Task prompt >> Return the following from the records below: each line, word for word, starting with the line that contains "Task: Click the 项目编号(Tab) input field" and going on through the line that contains "Given: Open the EMRE OZKOK user dropdown", with nothing outside that range.

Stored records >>
________________________
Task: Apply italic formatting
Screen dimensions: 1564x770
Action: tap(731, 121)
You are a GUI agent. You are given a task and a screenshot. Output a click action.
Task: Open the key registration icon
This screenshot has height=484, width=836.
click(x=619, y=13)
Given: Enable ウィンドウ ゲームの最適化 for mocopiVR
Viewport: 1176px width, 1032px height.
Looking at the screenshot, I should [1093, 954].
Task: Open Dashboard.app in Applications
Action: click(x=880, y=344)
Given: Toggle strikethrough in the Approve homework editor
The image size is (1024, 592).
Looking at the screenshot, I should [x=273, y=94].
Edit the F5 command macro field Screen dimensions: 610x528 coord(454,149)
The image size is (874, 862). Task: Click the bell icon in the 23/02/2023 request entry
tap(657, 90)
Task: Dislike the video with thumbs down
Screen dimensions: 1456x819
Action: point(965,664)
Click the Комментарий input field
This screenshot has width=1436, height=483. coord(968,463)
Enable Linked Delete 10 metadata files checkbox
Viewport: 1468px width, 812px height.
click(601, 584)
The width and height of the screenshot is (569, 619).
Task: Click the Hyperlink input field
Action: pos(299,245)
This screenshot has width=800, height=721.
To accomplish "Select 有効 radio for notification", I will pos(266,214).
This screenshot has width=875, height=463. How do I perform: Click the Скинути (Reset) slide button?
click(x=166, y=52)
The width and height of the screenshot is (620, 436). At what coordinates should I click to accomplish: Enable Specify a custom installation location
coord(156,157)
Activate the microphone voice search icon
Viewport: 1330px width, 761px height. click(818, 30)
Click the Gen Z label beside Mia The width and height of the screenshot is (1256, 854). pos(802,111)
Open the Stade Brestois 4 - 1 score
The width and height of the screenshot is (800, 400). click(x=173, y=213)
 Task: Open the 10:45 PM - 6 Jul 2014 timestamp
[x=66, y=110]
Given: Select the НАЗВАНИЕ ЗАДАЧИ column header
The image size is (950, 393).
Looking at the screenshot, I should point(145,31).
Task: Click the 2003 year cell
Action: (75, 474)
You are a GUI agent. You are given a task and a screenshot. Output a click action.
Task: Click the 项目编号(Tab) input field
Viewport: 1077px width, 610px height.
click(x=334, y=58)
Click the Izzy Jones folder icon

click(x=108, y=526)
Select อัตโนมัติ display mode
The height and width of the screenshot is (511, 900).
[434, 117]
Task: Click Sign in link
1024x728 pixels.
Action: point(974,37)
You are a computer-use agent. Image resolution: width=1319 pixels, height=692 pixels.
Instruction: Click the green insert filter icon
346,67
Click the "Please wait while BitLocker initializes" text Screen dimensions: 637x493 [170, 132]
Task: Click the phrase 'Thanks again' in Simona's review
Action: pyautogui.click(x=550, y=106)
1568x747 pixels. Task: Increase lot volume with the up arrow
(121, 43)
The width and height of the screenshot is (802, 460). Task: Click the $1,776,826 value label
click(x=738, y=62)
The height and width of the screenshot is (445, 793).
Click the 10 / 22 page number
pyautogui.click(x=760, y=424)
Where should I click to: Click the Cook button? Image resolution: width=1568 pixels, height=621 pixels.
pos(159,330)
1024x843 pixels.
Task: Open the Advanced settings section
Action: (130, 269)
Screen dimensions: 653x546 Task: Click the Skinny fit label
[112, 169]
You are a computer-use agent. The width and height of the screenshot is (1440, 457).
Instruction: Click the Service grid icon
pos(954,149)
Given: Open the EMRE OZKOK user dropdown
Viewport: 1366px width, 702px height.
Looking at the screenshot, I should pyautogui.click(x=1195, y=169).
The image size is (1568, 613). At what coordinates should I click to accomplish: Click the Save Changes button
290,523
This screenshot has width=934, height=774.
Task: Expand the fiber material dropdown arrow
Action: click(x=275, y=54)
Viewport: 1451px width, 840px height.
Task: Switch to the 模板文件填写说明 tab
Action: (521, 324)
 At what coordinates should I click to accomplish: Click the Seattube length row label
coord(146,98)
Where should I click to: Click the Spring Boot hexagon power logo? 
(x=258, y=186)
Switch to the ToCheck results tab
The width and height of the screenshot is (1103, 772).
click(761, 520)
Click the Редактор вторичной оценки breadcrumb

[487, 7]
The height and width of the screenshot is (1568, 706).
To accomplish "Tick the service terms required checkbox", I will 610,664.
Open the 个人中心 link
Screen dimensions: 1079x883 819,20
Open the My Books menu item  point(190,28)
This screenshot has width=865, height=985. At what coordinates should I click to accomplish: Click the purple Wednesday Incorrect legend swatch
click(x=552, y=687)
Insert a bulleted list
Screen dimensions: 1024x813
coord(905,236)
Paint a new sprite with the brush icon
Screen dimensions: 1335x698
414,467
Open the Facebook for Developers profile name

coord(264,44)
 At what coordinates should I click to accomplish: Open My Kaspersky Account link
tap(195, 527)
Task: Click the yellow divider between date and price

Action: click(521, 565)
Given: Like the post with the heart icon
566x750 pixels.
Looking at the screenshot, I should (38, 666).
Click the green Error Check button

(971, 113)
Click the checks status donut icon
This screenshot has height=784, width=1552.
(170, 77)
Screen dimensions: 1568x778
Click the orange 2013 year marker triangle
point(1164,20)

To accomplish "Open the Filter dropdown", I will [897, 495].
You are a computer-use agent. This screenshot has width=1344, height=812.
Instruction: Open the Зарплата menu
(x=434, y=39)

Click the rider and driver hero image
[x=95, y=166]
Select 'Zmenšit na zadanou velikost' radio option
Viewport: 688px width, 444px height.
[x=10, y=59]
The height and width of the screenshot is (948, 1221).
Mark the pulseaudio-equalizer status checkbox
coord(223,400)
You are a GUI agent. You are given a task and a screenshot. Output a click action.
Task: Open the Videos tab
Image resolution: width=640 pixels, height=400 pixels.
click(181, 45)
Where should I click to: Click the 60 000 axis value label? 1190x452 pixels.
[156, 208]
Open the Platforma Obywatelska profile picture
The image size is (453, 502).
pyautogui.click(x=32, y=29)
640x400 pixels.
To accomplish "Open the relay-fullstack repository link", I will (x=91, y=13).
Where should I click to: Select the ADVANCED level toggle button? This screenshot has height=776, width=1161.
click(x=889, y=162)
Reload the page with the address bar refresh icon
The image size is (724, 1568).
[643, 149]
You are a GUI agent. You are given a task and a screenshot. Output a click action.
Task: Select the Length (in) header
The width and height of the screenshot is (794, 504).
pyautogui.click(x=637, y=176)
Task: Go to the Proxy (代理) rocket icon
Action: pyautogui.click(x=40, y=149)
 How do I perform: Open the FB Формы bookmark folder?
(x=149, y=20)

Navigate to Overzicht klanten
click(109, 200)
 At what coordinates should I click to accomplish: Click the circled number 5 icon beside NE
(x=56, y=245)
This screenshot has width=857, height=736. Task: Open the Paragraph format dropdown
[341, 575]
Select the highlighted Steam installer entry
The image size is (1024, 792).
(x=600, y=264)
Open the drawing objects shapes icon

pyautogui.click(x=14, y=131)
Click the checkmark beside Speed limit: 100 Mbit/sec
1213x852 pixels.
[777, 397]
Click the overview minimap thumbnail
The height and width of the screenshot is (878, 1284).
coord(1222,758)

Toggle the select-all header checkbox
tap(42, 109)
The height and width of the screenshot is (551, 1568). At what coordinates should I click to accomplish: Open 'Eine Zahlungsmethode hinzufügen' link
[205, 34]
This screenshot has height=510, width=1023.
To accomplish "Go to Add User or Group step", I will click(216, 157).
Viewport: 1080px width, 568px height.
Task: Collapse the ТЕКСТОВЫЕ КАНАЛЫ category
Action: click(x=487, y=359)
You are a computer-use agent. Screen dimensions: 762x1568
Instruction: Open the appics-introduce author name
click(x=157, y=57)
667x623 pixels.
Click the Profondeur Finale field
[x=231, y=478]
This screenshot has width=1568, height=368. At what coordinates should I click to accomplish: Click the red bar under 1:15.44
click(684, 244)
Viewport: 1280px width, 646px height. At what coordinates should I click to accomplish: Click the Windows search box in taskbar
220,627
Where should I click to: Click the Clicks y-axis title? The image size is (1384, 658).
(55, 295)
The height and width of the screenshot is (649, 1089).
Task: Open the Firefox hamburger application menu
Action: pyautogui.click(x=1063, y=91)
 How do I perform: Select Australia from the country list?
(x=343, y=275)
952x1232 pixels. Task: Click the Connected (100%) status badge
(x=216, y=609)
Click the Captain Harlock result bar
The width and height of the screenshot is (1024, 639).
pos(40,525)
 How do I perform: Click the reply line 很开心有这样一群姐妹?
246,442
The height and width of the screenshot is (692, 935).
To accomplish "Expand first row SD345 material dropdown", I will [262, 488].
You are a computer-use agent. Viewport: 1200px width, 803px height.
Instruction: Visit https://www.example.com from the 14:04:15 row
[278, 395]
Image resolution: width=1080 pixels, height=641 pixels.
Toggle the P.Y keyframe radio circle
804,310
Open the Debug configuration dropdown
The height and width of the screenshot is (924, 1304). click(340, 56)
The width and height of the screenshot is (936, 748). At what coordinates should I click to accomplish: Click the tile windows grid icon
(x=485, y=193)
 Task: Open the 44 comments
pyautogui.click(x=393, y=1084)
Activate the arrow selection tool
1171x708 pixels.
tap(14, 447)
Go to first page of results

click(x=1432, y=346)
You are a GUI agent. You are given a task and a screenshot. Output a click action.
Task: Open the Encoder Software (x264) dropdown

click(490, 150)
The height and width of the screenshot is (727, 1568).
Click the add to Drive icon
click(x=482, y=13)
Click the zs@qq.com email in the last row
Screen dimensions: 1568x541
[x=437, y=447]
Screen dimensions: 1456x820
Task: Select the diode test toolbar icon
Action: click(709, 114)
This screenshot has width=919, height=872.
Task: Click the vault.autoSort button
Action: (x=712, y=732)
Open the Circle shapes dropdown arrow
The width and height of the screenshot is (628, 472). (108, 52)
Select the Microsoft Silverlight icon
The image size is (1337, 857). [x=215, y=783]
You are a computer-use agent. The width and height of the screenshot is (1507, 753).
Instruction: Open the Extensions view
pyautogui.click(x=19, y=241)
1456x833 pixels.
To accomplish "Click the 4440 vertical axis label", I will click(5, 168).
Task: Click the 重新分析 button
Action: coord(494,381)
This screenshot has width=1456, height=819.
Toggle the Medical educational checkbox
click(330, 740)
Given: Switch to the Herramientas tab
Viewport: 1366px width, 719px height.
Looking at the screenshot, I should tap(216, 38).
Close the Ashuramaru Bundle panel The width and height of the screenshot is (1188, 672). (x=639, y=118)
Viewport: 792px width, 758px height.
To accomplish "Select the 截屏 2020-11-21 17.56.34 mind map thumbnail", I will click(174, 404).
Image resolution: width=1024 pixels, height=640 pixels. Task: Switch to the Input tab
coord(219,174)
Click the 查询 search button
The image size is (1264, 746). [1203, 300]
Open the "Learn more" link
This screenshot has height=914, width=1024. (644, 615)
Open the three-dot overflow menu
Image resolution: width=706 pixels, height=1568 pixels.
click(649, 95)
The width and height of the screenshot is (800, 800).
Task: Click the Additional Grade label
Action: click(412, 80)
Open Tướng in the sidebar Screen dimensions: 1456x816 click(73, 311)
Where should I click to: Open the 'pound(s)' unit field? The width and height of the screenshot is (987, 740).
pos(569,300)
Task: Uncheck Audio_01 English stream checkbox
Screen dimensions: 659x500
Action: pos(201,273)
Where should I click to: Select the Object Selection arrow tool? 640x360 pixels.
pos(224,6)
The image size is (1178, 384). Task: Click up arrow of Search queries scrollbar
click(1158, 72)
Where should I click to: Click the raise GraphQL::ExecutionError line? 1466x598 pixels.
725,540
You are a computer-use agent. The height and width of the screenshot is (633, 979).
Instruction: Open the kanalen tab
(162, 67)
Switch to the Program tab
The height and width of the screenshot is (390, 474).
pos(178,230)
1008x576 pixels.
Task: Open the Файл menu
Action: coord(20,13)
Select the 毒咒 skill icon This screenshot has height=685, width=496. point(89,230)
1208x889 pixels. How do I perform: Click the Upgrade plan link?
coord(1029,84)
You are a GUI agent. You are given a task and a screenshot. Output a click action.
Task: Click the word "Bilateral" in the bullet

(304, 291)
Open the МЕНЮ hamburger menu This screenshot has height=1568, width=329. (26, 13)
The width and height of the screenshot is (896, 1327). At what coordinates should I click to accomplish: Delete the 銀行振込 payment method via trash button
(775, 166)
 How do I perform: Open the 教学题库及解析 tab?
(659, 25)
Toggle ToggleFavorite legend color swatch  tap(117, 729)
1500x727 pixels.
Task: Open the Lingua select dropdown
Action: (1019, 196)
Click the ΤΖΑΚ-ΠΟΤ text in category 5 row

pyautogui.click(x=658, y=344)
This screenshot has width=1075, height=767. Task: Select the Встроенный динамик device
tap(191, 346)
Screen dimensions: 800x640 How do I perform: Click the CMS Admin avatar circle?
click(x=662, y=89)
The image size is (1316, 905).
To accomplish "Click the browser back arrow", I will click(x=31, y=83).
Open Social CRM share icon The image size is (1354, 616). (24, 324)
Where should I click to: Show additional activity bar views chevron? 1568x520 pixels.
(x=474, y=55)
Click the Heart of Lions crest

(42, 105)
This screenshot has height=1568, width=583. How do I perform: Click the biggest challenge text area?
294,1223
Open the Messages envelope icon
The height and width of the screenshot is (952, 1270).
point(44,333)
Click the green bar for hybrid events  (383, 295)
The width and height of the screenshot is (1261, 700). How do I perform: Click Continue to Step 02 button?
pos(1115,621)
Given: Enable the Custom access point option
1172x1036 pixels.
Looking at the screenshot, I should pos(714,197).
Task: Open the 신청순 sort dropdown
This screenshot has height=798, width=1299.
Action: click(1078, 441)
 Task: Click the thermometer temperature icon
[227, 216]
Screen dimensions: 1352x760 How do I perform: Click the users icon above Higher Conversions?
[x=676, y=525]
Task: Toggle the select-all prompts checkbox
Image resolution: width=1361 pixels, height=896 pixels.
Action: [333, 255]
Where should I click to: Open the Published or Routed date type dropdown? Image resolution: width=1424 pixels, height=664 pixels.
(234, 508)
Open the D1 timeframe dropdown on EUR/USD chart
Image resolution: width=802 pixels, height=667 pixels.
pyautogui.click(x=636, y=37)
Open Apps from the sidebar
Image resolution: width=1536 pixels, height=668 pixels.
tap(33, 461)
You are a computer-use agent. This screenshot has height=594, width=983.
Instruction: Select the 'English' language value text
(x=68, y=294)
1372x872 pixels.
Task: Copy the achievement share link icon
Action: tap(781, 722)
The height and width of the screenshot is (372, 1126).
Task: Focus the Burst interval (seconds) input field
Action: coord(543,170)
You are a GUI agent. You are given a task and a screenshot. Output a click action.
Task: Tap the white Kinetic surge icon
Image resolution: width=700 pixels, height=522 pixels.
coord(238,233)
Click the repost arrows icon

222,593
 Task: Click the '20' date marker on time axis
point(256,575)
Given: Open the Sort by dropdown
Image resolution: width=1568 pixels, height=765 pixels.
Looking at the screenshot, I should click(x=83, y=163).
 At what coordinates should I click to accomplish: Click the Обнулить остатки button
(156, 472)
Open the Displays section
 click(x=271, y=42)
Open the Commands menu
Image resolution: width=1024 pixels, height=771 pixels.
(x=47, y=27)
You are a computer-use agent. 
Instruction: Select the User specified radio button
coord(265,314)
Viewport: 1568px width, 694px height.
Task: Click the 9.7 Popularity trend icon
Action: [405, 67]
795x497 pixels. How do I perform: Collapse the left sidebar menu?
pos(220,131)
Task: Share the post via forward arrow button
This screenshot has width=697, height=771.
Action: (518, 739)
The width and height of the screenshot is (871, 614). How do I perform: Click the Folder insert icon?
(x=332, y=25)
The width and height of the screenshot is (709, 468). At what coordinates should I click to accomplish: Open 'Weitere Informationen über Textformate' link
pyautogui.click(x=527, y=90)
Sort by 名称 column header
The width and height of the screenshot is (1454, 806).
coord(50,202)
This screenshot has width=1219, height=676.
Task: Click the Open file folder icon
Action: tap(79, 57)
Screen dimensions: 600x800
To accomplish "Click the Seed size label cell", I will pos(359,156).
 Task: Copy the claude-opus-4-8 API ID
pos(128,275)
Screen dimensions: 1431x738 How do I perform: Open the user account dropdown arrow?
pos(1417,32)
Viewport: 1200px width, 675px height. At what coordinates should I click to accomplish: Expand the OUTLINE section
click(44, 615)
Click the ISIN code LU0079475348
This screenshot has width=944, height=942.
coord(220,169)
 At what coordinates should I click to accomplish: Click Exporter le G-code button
________________________
Solution below >>
Task: Click the 项目编号(Tab) input field
Viewport: 1077px width, 610px height.
click(x=334, y=58)
Click the Izzy Jones folder icon

click(x=108, y=526)
Select อัตโนมัติ display mode
The height and width of the screenshot is (511, 900).
[434, 117]
Task: Click Sign in link
1024x728 pixels.
Action: point(974,37)
You are a computer-use agent. Image resolution: width=1319 pixels, height=692 pixels.
Instruction: Click the green insert filter icon
346,67
Click the "Please wait while BitLocker initializes" text Screen dimensions: 637x493 [170, 132]
Task: Click the phrase 'Thanks again' in Simona's review
Action: pyautogui.click(x=550, y=106)
1568x747 pixels. Task: Increase lot volume with the up arrow
(121, 43)
The width and height of the screenshot is (802, 460). Task: Click the $1,776,826 value label
click(x=738, y=62)
The height and width of the screenshot is (445, 793).
Click the 10 / 22 page number
pyautogui.click(x=760, y=424)
Where should I click to: Click the Cook button? Image resolution: width=1568 pixels, height=621 pixels.
pos(159,330)
1024x843 pixels.
Task: Open the Advanced settings section
Action: (130, 269)
Screen dimensions: 653x546 Task: Click the Skinny fit label
[112, 169]
You are a computer-use agent. The width and height of the screenshot is (1440, 457).
Instruction: Click the Service grid icon
pos(954,149)
Given: Open the EMRE OZKOK user dropdown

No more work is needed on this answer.